[[ Record set open ]]

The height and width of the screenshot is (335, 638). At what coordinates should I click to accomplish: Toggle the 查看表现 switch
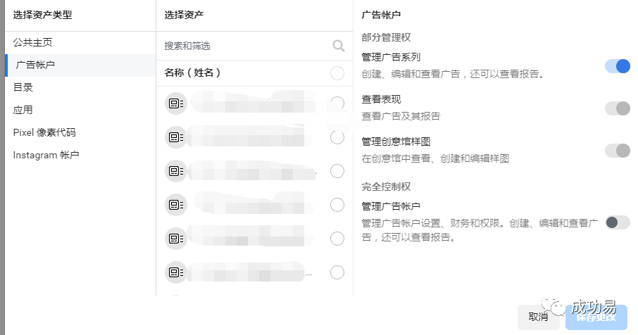tap(618, 108)
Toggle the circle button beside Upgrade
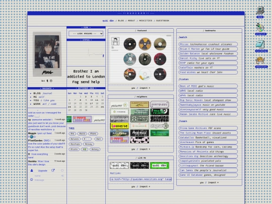Image resolution: width=272 pixels, height=204 pixels. tap(62, 171)
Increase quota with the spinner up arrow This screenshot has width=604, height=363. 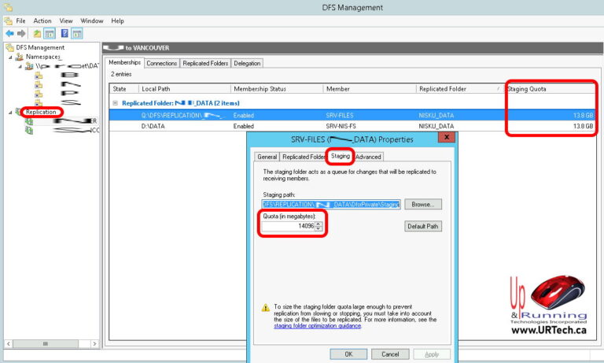point(319,223)
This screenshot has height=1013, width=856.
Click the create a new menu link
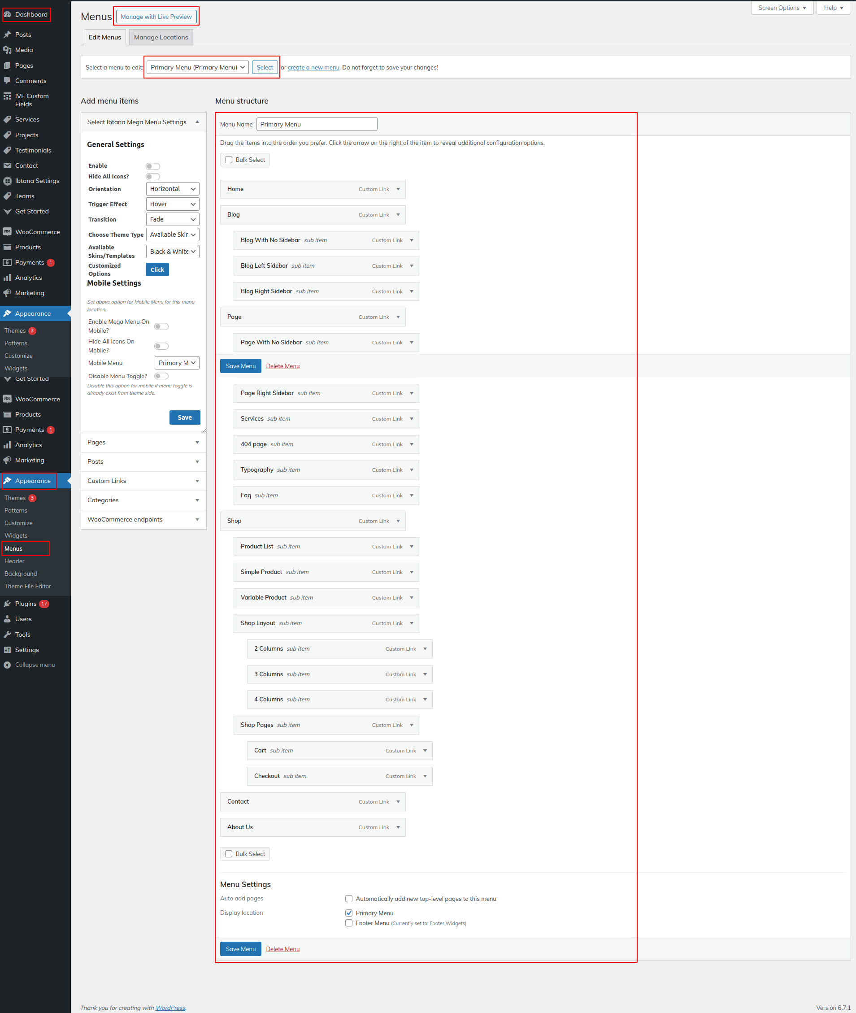pos(313,67)
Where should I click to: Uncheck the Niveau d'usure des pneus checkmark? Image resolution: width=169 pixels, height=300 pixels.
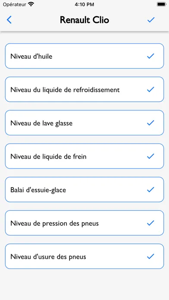(x=150, y=256)
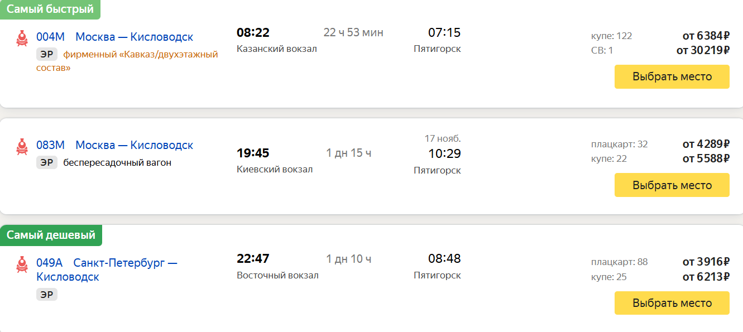
Task: Click Выбрать место for train 049А
Action: (x=672, y=303)
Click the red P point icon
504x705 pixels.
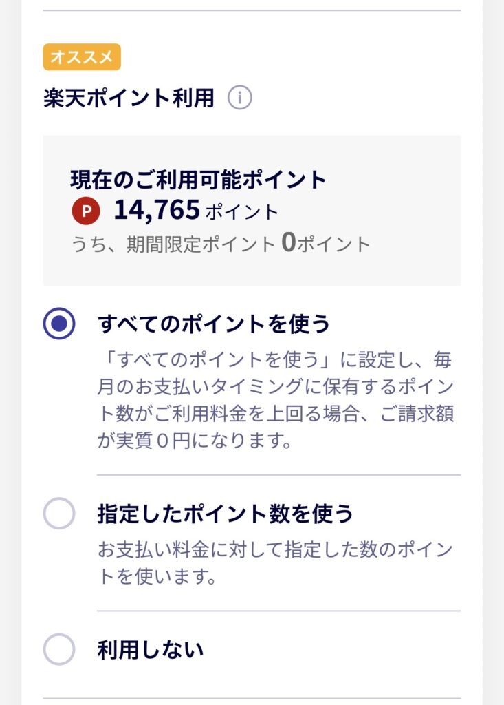click(85, 211)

[[ Record set closed ]]

Assigned task:
Beginning with the line that contains "Where should I", repeat every remaining line of the data exactly, the last line included, and omit pictures.

Answer to this problem:
Where should I click to: Uncheck the Niveau d'usure des pneus checkmark? Image resolution: width=169 pixels, height=300 pixels.
(x=150, y=256)
Task: Click Выбрать место for train 049А
Action: (x=672, y=303)
Click the red P point icon
504x705 pixels.
click(85, 211)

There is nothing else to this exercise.